Esportazione e secrezione delle proteine
Circa il 20% dei polipeptidi sintetizzati dai batteri sono destinati ad essere trasportati all’esterno del citoplasma. In questo gruppo sono inclusi gli enzimi extracellulari, le proteine associate alla membrana citoplasmatica e quelle al peptidoglicano.
I ribosomi su cui vengono sintetizzate le proteine sono a volte chiamati “ribosomi liberi”, poiché costituiscono una frazione separata da quella delle membrane.
Nei batteri Gram-negativi sono stati individuati almeno due sistemi di esportazione delle proteine nello spazio periplasmatico: il sistema SecA/B e il sistema SRP. In entrambi i casi si parla di sistemi di esportazione generali che sfruttano la presenza del segnale amminoacidico all'NH2 terminale della proteina. Questo segnale, dopo l'esportazione, viene eliminato da una peptidasi anch'essa non specifica. I due sistemi utilizzano il medesimo canale transmembrana per l'esportazione della proteina, ma si distinguono per il fattore che interagisce ed indirizza la proteina da esportare. Nella via Sec dipendente definita anche GSP (General Secretory Pathway) i polipeptidi che vengono trasportati tramite il GSP hanno una caratteristica sequenza-segnale alla estremità N-terminale, chiamata anche peptide-leader, che è assente nella proteina matura. Questa sequenza è costituita da 18-26 amminoacidi come un modulo costituito da differenti sottodomini.
Nel caso del sistema SRP (Signal Recognition Particle), invece, il processo è molto simile ma cambiano gli “attori”. In questo caso non abbiamo più le proteine SecA/B ma una piccola ribonucleoproteina (SRP) composta da una proteina (codificata dal gene ffh) e un piccolo frammento di RNA, che non appartiene a nessuna delle classiche classi di RNA (tRNA, mRNA o rRNA). Questo complesso quindi sostituisce funzionalmente (pur non agendo da chaperonina) la proteina SecB. Il complesso SRP riconosce la sequenza segnale che sporge dal ribosoma e si lega ad esso mediante Ffh. L'SRP legato al complesso ribosoma-catena nascente (RNC) si associa con il suo recettore citosolico FtsY. L'interazione tra FtsY e la subunità dell'SRP Ffh modifica l'affinità di legame per il GTP di entrambe le proteine consentendo a ciascuna di legare il GTP. Nella fase successiva il complesso SRP-RNC-FtsY si lega alla membrana. L'idrolisi del GTP determina la dissociazione del complesso SRP-RNC-FtsY che interagendo con SecYEG permette l'esportazione della proteina attraverso il complesso transmembrana.

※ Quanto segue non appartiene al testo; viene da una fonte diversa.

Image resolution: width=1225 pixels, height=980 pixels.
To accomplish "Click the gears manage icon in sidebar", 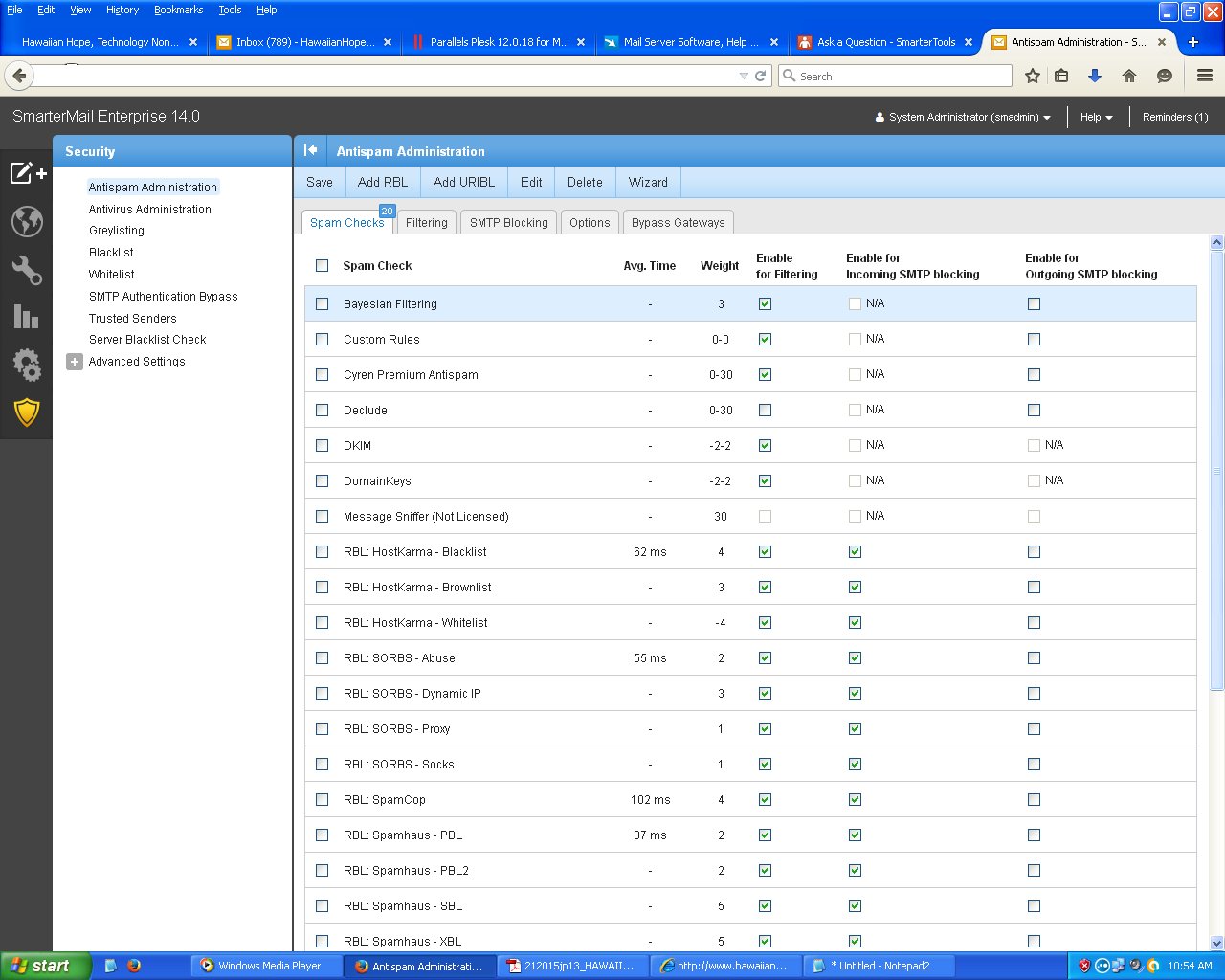I will (27, 365).
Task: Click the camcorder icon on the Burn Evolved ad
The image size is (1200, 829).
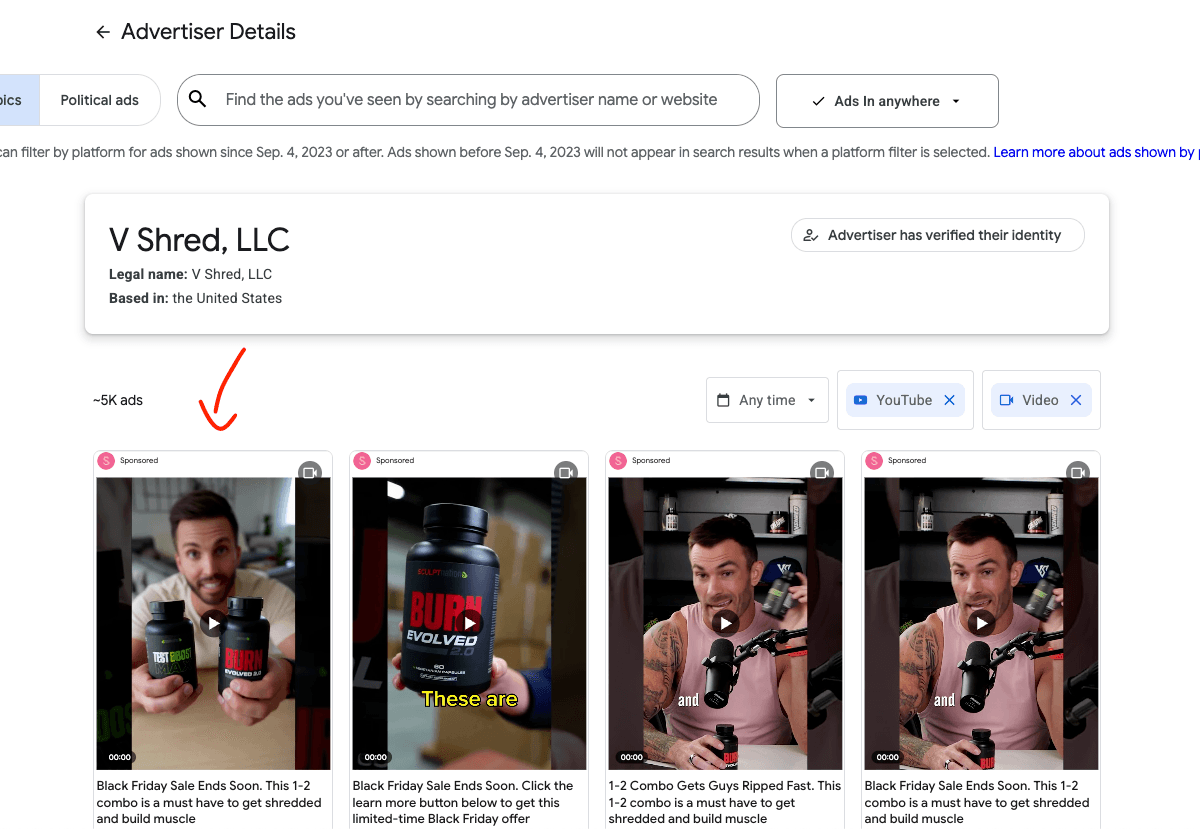Action: (x=567, y=472)
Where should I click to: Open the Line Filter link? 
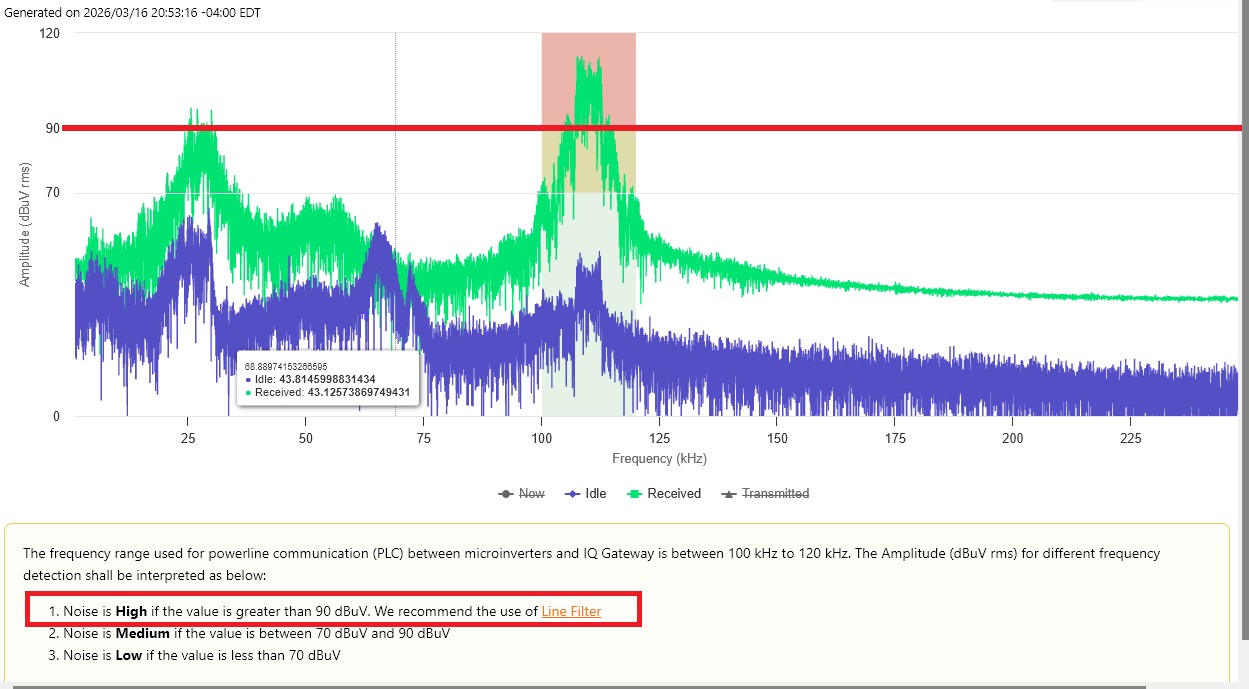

In aggiunta al sistema Sec ed a quello SRP abbiamo il sistema TAT (Twin Arginine Translocation) che agisce su quelle proteine che hanno in caratteristico motivo amminoacidico che include almeno due residui contigui di arginina nella sequenza segnale. Questo rende quest'ultima meno riconoscibile dal sistema Sec. In questo sistema non c'è bisogno di mantenere la proteina “unfolded” in quanto questa si trova già in un corretto ripiegamento. Questo sistema si occupa specificamente di proteine che si legano ad altri patners per formare complessi che vengono poi traslocati. In Escherichia Coli almeno 22 polipeptidi vengono traslocati dal sistema TAT che consta di quattro proteine integrali di membrana: TAT A, TAT B, TAT C E TAT E, il cui rispettivo ruolo nel processo di traslocazione non ancora chiarito. Il ciclo inizia quando la sequenza segnale contenente le due arginine si lega al complesso di membrana TAT BC.
Bisogna dire che in qualunque sistemi si parli le proteine della membrana esterna contengono un numero di foglietti β che si ripiegano in una struttura a β barrel (come un canale) con i residui idrofobici rivolti verso l'esterno. Nello spazio periplasmatico si trovano: Skp, una proteina che si lega alle proteine della membrana esterna non appena emergono dal canale Sec e prevengono il ripiegamento incorretto e l'aggregazione, SurA, una proteina che contribuisce al corretto ripiegamento delle proteine della membrana esterna e Dps AC che induce la formazione dei ponti disolfuro delle proteine della membrana esterna prima che siano inserite nella membrana suddetta.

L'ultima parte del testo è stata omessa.